General communication styles between men and women are different. Women process information while they are speaking aloud and sharing it. Contrast this with men who mull it over internally and only share their conclusion with no back story. Women find it difficult to follow a guy’s thought process because we want the logic that helped determine the final result.

Dealing with challenging topics takes time, energy and effort. Being on the same page about these things needs space.
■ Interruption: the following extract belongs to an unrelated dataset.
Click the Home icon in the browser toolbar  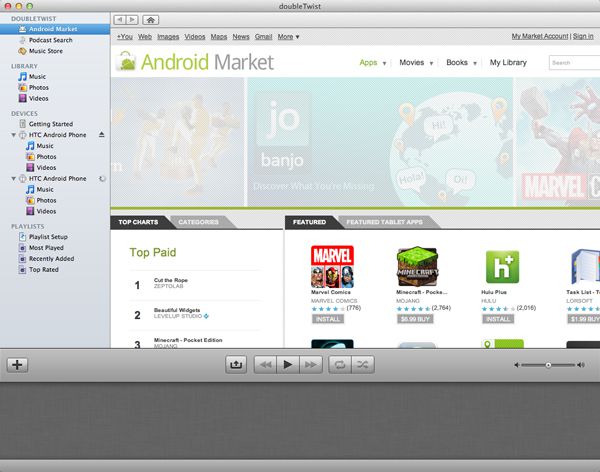pyautogui.click(x=150, y=19)
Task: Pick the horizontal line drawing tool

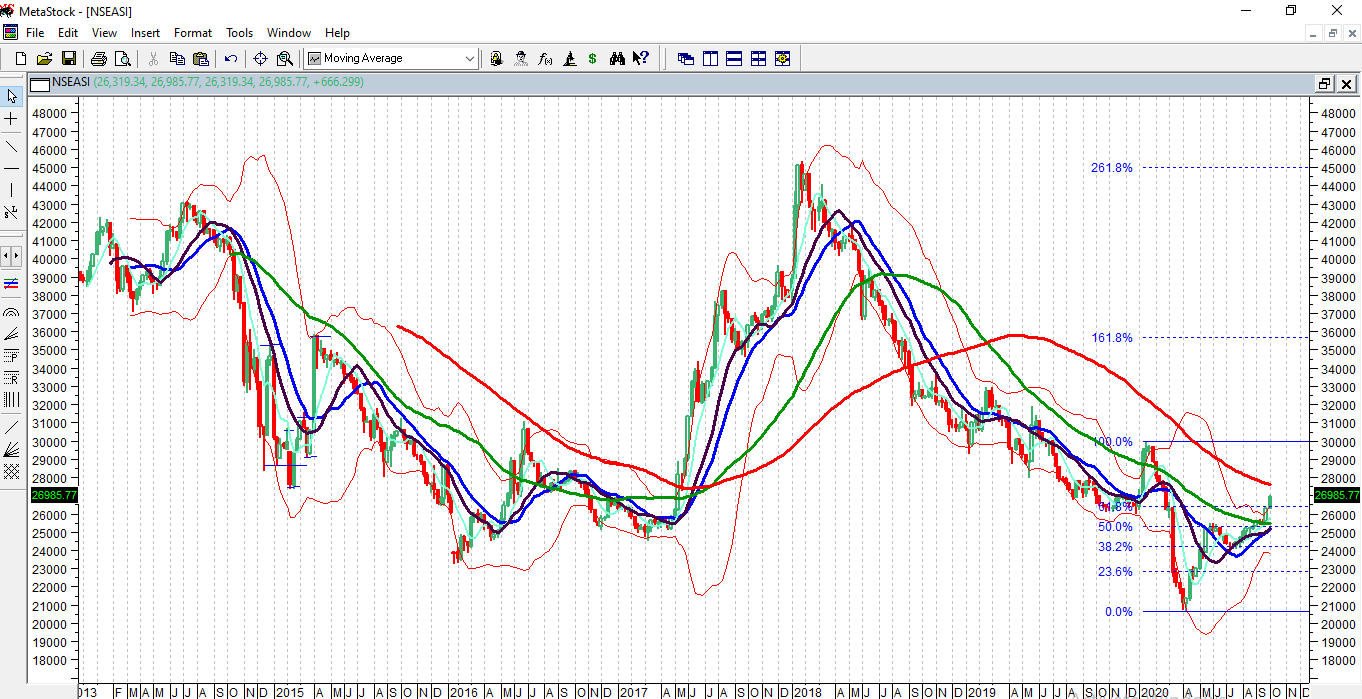Action: pos(11,168)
Give your partner time to work through these things together.

  • Your Needs Have Changed

What was most important to you early in your relationship may not be what is most important today. This is normal. And it’s OK. New things have come into your lives. Other things have left. What makes your heart race today is probably not the same as it was earlier on.

While we may understand that our needs have changed, our partner may be aware of this but not sure what your needs are. Share your shifting needs with your partner. Help them understand that they haven’t changed; you have. Doing this can help alleviate a lot of frustration and both partners will feel like they are giving and receiving more to their liking.

While I do believe our marriage is very normal, there are two aspects of our relationship that sets the precedence for everything else. First, we keep faith as the foundation of our relationship. Whether we participate in a joint faith-based activity each day or not, we KNOW this is what holds us together. And we do not take this for granted. Secondly, we are committed to our marriage vows. When we said, “For better or for worse,” we meant it. Period.

Too often, we look at someone else’s marriage and have relationship envy. Please guard your heart against this. Honestly, other relationships have more challenges than you realize. Everyone has some kind of baggage going on in their life, whether they share this or not. Respect a person’s choice about sharing their junk.

Hubby Rick and I believe we were brought together as a couple. Our relationship is far from perfect. We deal with junk regularly. But I also know my husband loves me. Cares for me. Respects me. I want these things in my normal marriage. And I am fortunate they are there.

For the assurance that normal relationships aren’t perfect, I am grateful.

Blessings –


Holy God – thank you for bringing my partner into my life. I celebrate his differences from mine, and I pray that I will see these as bonuses to our relationship. May I appreciate the person he is because You created and designed him. I pray we can be OK with a normal relationship that is rooted in You.